Count the lines in the items below that contain the string "Open". Reply with the number only.

Item coordinate data
◆ ◆ ◆ ◆

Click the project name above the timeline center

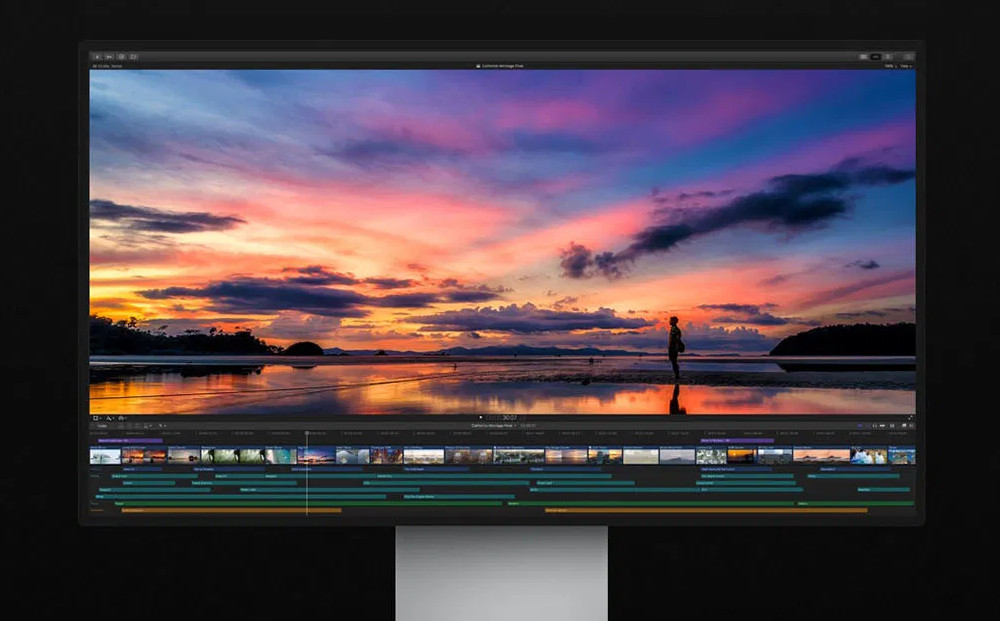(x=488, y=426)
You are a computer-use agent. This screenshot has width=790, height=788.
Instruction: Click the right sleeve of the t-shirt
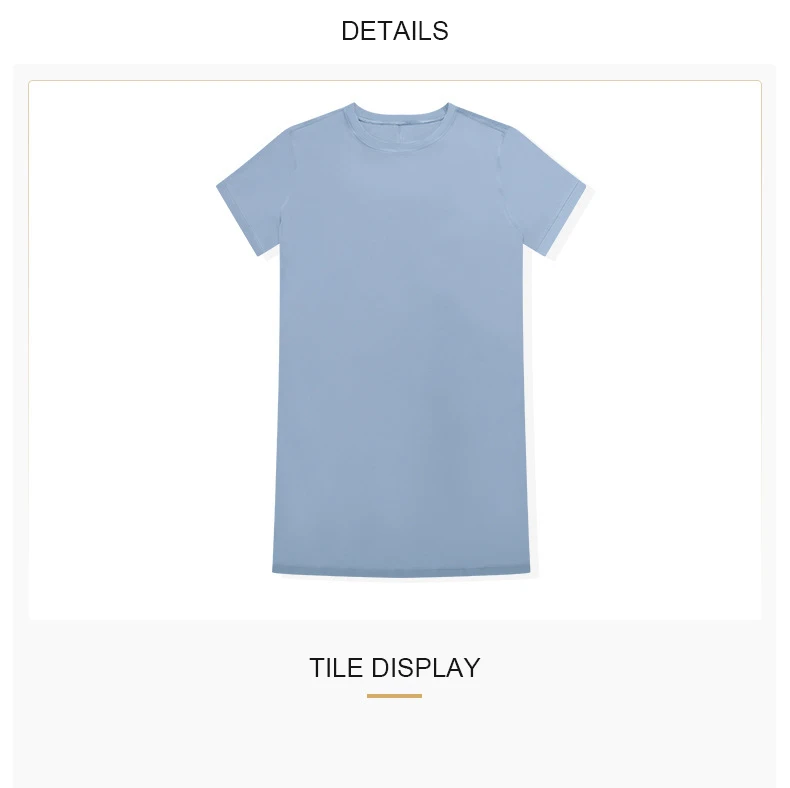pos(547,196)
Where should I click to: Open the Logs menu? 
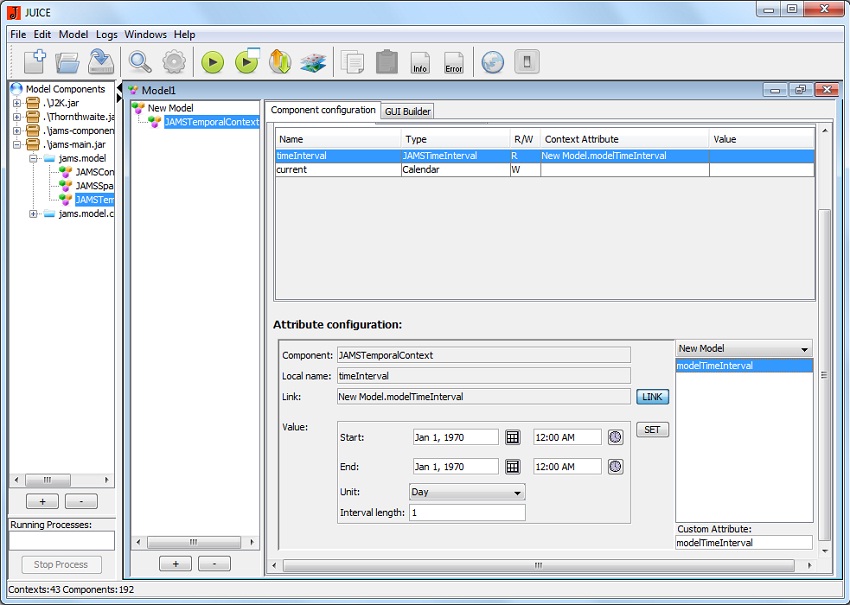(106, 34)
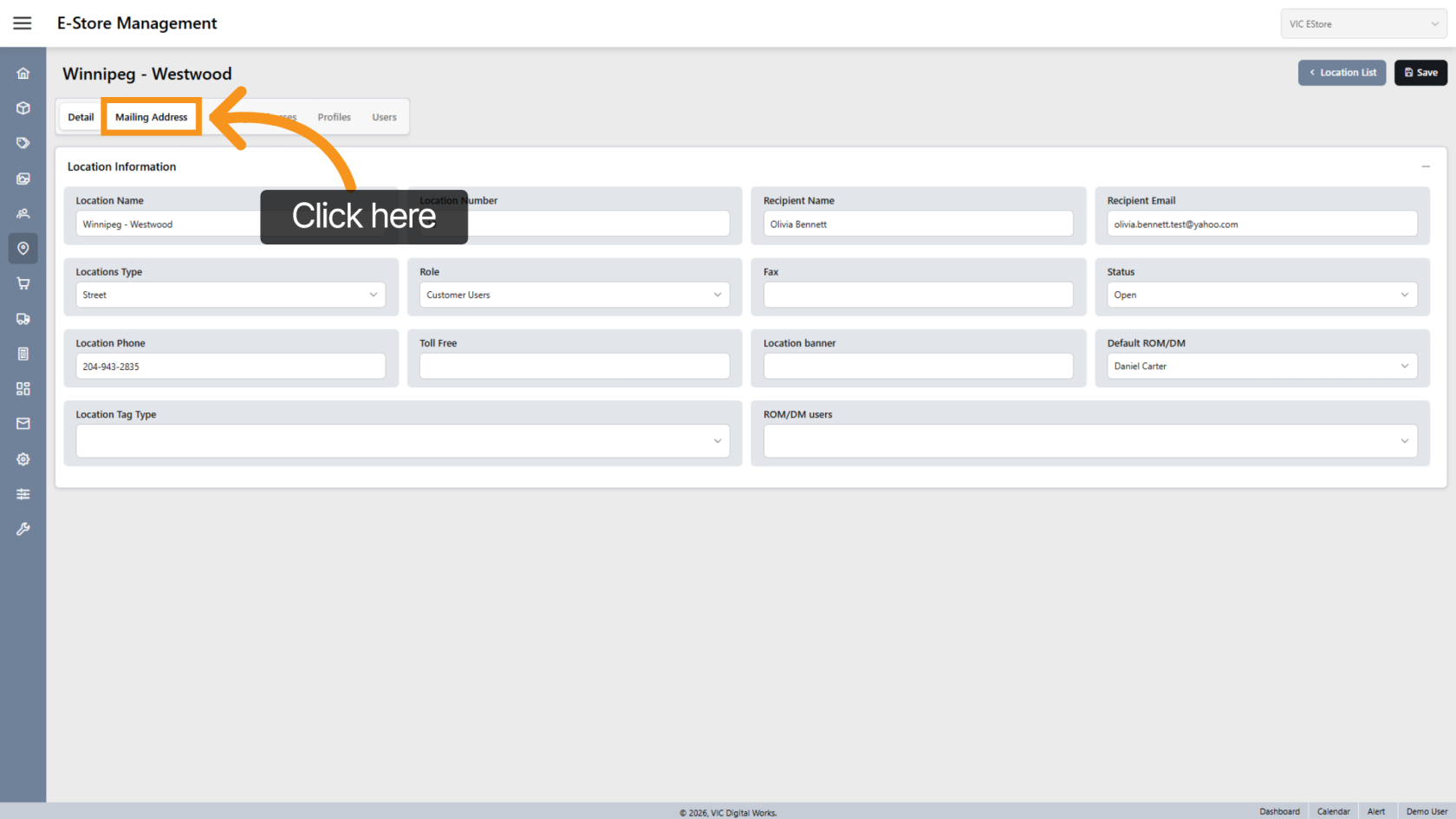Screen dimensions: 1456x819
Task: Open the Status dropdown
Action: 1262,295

◆ ◆ ◆ ◆

The response
2